On the upstream, Adama embraces request-response between the client and the document. Instead of publishing to a bunch of subscribers, you send a single message to a single document with traditional request response. If it fails, then try again (idempotent behavior (i.e. exactly once) handled via a unique marker). This has a remarkable advantage over pub/sub since there is no fan-out; that one to one relationship between client and the document creates an easy to measure sense of reliability.
This is then the battlefront and helps outline the requirements for the streaming proxy which I have to build. The hardest problem on my shoulders at the moment is prioritizing how to address this given that I like to build solutions which scale.
However, the task on my shoulders is no longer herculean as I can focus on enabling request-response for everything except the document connection. And, when things go bump in the night on the document connection, then I can simply retry without worry. The hardest task I have is to ensure that I don’t lose the book-keeping game and leave the connection dangling. As such, I will bias initial implementations to signal all failures up to the client to retry.
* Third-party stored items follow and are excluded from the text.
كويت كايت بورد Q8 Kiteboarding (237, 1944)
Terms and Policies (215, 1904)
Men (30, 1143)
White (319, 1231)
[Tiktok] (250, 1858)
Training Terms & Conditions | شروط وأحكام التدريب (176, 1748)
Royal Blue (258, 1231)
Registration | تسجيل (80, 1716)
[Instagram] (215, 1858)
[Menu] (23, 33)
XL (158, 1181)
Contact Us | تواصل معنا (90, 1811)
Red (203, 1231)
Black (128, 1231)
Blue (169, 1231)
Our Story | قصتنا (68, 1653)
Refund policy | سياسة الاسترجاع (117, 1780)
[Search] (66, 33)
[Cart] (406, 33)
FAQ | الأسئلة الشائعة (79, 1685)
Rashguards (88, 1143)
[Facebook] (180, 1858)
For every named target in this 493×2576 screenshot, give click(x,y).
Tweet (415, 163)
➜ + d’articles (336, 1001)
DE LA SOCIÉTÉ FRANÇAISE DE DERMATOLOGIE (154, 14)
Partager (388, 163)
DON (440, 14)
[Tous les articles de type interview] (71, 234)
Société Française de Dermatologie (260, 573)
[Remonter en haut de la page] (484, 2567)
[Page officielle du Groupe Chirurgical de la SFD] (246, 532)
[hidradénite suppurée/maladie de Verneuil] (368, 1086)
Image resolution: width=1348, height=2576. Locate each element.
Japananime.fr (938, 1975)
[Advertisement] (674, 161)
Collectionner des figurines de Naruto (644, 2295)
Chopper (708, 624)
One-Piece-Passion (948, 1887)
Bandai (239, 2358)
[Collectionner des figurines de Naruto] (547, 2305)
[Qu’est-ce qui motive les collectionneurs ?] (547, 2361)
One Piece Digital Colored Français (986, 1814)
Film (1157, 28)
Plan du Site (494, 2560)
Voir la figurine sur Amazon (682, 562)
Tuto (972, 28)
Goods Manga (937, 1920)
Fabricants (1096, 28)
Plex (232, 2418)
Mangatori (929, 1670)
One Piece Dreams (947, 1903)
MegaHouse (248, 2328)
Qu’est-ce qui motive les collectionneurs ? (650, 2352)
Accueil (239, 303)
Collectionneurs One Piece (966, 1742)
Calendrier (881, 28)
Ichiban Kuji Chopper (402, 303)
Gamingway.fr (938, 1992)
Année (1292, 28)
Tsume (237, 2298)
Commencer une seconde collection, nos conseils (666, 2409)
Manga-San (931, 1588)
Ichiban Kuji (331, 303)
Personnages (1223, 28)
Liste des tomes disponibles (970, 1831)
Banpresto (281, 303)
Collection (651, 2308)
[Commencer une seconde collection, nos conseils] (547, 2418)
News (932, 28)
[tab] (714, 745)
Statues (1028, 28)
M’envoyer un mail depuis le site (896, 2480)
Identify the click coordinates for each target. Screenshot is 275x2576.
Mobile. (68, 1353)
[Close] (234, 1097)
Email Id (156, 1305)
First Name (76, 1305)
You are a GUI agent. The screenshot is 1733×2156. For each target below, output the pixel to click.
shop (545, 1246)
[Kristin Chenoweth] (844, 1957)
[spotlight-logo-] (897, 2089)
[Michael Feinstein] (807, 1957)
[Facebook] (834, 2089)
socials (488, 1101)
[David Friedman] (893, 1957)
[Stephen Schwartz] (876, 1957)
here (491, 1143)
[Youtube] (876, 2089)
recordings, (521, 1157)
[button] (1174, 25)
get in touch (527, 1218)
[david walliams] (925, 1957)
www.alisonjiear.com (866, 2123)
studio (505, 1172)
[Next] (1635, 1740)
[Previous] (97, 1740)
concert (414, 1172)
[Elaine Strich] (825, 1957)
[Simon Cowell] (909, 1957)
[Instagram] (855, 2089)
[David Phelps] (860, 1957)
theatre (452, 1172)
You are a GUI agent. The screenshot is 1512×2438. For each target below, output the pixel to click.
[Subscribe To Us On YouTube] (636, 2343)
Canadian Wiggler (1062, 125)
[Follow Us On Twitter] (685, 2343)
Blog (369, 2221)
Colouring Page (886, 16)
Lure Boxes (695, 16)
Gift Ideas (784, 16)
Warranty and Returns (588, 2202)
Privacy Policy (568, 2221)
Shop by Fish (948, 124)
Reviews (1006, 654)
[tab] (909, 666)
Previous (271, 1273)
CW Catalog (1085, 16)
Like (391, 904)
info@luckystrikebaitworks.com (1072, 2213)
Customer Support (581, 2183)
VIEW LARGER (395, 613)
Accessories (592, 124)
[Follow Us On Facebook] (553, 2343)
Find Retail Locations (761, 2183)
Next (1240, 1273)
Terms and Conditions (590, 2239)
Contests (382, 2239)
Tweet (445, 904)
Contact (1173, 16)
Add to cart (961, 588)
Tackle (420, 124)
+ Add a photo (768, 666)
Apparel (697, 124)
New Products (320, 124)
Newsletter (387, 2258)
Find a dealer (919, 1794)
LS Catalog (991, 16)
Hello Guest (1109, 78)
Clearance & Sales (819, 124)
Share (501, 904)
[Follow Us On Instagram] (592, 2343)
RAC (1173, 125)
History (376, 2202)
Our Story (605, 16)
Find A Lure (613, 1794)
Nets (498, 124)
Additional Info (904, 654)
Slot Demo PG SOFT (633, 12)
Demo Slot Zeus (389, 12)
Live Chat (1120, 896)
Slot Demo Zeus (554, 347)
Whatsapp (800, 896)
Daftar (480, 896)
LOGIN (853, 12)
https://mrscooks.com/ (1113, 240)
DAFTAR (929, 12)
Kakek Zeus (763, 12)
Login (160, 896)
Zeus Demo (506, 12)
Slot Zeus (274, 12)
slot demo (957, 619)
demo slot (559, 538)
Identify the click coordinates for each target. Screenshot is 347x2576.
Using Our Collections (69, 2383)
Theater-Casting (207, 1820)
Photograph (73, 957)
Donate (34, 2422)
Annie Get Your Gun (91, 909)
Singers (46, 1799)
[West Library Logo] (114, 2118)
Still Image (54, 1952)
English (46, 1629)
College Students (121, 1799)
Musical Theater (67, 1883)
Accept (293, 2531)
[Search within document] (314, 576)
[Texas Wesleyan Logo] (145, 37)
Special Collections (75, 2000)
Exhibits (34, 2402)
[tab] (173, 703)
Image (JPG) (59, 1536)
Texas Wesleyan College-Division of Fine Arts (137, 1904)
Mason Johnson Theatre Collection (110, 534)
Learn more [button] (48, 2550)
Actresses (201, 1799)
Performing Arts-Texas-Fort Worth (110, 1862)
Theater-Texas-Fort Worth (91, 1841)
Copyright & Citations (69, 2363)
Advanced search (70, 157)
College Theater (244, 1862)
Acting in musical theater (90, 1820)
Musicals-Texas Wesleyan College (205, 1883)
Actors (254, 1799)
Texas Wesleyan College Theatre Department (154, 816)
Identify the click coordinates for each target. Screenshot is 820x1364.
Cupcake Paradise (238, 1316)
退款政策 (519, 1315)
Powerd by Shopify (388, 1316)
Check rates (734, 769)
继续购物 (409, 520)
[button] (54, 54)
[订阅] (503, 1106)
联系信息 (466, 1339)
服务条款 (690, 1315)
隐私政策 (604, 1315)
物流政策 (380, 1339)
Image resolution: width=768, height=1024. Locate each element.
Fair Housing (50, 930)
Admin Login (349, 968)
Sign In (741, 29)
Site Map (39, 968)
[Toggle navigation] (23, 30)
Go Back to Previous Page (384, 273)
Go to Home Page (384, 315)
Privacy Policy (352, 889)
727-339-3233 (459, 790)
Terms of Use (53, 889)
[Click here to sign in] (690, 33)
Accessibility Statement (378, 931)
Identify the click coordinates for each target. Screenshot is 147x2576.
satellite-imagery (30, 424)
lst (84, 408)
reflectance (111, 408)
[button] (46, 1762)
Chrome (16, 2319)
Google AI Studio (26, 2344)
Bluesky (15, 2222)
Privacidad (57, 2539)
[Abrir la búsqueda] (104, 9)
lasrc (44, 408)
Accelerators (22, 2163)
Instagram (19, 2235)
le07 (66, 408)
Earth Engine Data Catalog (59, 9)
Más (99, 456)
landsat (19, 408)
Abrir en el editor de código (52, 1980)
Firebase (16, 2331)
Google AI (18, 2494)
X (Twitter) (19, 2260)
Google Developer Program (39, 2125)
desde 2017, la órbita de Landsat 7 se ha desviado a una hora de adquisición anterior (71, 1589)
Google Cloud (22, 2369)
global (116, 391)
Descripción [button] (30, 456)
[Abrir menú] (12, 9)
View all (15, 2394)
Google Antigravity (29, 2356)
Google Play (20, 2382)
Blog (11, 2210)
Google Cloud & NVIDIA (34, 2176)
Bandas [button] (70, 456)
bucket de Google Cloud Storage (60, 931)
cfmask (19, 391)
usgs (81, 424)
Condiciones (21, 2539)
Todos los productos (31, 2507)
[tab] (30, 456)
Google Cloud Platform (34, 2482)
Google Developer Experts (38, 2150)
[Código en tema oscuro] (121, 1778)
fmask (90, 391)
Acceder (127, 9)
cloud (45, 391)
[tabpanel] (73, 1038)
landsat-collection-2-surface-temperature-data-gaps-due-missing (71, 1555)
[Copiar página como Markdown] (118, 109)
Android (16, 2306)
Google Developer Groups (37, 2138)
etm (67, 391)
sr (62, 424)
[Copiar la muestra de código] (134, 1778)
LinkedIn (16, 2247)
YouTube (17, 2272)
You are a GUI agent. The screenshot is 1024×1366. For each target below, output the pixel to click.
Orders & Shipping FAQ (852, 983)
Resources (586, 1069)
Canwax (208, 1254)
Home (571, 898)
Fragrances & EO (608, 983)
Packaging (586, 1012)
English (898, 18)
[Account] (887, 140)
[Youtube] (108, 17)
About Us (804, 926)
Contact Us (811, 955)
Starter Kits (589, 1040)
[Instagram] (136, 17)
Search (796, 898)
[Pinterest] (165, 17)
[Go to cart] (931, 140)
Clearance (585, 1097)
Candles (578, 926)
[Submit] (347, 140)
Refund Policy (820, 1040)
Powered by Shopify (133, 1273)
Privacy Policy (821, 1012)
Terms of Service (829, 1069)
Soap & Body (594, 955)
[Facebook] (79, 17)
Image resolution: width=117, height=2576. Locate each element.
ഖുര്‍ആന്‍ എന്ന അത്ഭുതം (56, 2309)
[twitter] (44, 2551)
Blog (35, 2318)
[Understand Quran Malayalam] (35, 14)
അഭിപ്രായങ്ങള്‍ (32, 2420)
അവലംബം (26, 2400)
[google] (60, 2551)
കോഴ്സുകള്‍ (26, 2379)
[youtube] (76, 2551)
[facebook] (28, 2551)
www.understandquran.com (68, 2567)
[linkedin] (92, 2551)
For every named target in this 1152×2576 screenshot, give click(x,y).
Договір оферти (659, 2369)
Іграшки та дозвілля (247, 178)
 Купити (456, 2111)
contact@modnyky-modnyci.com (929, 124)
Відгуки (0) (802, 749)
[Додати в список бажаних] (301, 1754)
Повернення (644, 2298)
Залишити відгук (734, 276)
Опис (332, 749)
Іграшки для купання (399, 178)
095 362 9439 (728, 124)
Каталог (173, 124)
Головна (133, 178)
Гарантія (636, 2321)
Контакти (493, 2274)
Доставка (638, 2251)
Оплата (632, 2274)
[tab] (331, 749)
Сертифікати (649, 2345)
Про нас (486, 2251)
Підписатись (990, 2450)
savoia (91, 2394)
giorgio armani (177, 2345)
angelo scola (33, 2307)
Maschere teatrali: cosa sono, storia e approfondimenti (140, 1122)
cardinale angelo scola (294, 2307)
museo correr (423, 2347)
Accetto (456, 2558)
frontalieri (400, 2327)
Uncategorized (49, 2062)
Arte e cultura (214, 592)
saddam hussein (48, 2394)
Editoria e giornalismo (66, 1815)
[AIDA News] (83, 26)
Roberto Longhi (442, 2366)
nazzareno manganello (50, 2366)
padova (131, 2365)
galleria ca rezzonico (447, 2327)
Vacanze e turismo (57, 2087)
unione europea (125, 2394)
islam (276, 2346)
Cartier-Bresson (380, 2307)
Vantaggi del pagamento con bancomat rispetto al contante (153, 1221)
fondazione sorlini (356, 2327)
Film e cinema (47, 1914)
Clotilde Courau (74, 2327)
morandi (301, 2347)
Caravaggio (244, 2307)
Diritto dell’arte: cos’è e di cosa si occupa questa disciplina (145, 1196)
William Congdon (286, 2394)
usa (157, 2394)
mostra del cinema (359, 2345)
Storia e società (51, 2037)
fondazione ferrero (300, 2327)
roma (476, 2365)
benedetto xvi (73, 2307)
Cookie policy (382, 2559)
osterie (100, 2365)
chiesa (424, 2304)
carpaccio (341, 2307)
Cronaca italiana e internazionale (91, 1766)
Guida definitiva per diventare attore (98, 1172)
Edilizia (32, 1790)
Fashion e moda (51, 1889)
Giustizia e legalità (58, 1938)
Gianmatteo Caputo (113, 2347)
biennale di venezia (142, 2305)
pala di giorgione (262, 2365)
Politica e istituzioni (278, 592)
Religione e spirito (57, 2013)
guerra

Well, we live in a world with a lot of stuff to buy that just works, but there are always minority cases which require something a bit more. The problem with taking that first step towards getting that bit may be more expensive than it seems.
I always like to quip that innovation is ten steps forward and nine steps back.
With a WebSocket, that’s clearly true and I believe the critics are right on many fronts. However, we should never let critics force our hand either, and I believe there are new things that we should have built which are available to buy. There are a handful of key efforts that I’d like to see explored within the open source community.
The first is a protocol design language for bi-directional communication; I’ve got a start with my api-kit code generator, but this is being designed explicitly for my use-case. It may be worth to generalize it at some time as I am building a language of how I think upon these things. It would be great if this protocol design language included connection management as well rather than just message layout.
The second is a good streaming proxy which can provide many of the solutions to the mentioned problems. A key problem is that it will require contending with consensus and consistency issues, and I’m looking at Atomix as a possible building block.
Finally, I’m wondering if the asymmetric client/server model that Adama uses (i.e. client sends request/response and server emits a data differentiable stream) is worth generalizing on its own.